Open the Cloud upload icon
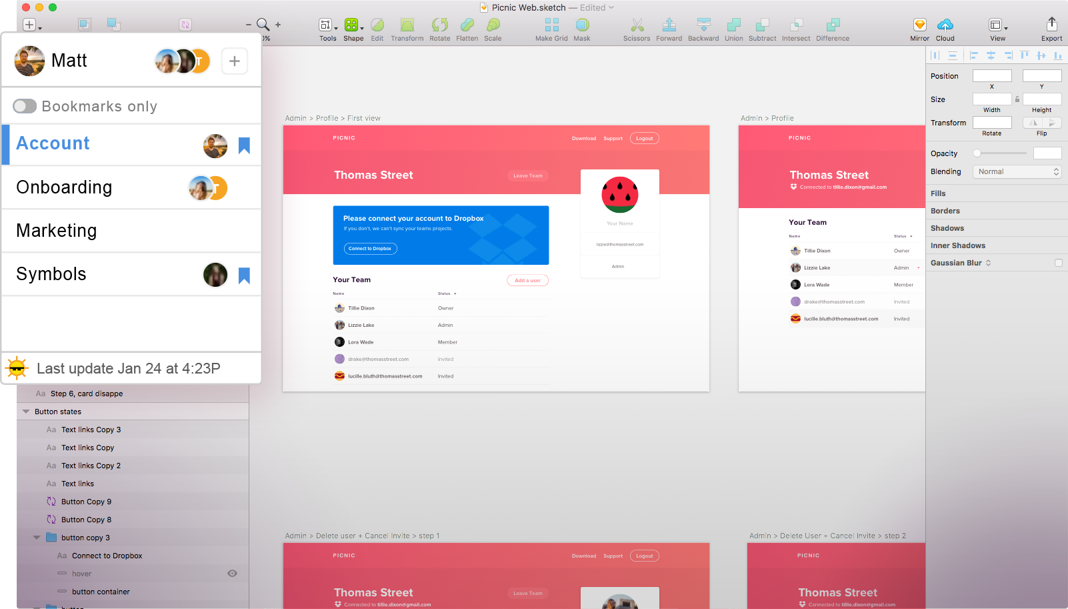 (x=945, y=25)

————————

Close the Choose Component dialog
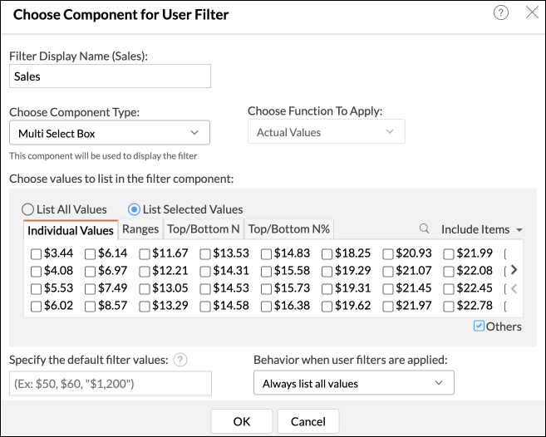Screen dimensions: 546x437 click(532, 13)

————————

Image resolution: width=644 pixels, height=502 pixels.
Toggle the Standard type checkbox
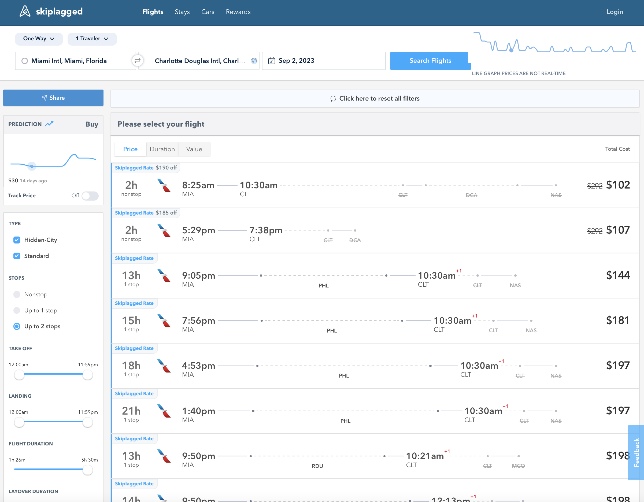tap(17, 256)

————————

● WHAT TO DO:
Reproduce the records verbatim from the line containing "Image resolution: width=644" up to and including the line containing "tap(17, 256)", omitting the pictures.

● OUTPUT FOR THIS TASK:
Image resolution: width=644 pixels, height=502 pixels.
Toggle the Standard type checkbox
tap(17, 256)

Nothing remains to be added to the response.